La playa acostada, en la Bahía Pichidangui

El balneario de Pichidangui  (Pequeña Bahía) tiene la buena particularidad de estar al alcance de un recorrido a pie. Eso es lo agradable cuando nuestro “lugar de operaciones” recreacionales o de simple descanzo se encuentra en esta localidad costera ubicada en la IV Region, comuna de Los Vilos, en el KM 196 de la Ruta 5.

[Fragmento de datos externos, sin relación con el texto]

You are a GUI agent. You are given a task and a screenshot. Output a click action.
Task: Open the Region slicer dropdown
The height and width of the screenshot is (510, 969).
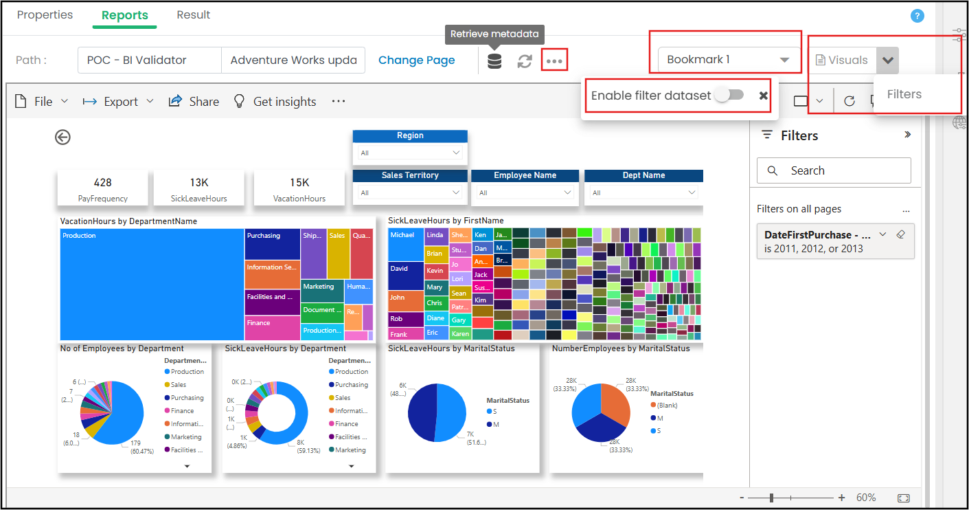(x=410, y=153)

Para llegar a ese segmento de costa con discretos acantilados, por el norte, hay que atravesar la playa acostada en la bahía de Pichidangui, que es un largo trozo arqueado de arenisca sin mayor pendiente, salvo entre el sector de la antigua desembocadura del Rio Quilimarí y la Cueva de la Quintrala. Desde la caleta de pescadores se puede iniciar una caminata de ida y vuelta hasta el otro extremo de la playa. El trayecto de aproximadamente unos 3 km se realiza sin dificultad. Es necesario tener siempre presente lo frágiles que somos ante el sol y el viento costero. Un simple paseo por la playa nos puede dejar con quemaduras en la piel. Un pequeño set con cremas protectoras de rayos UV, bálsabo labial y agua, debe ser nuestro compañero de viaje siempre. El tiempo de ida y regreso a paso lento bordea los 90 minutos.

En la orilla norte de la playa, cerca de la desembocadura del Rio Quilimarí, se encuentra la Cueva de la Quintrala, donde Catalina de los Rios y Lisperger ajusticiaba a sus víctimas. Si bien no existe información ni señalética que indique el lugar, es posible llegar a él con un poco de curiosidad y buena orientación.

Por todo este borde costero es posible hacer las caminatas hasta la la Estacion de Servicio Copec, a pie o con bicicletas, en una experiencia combinada de movimiento, a través de la playa acostada.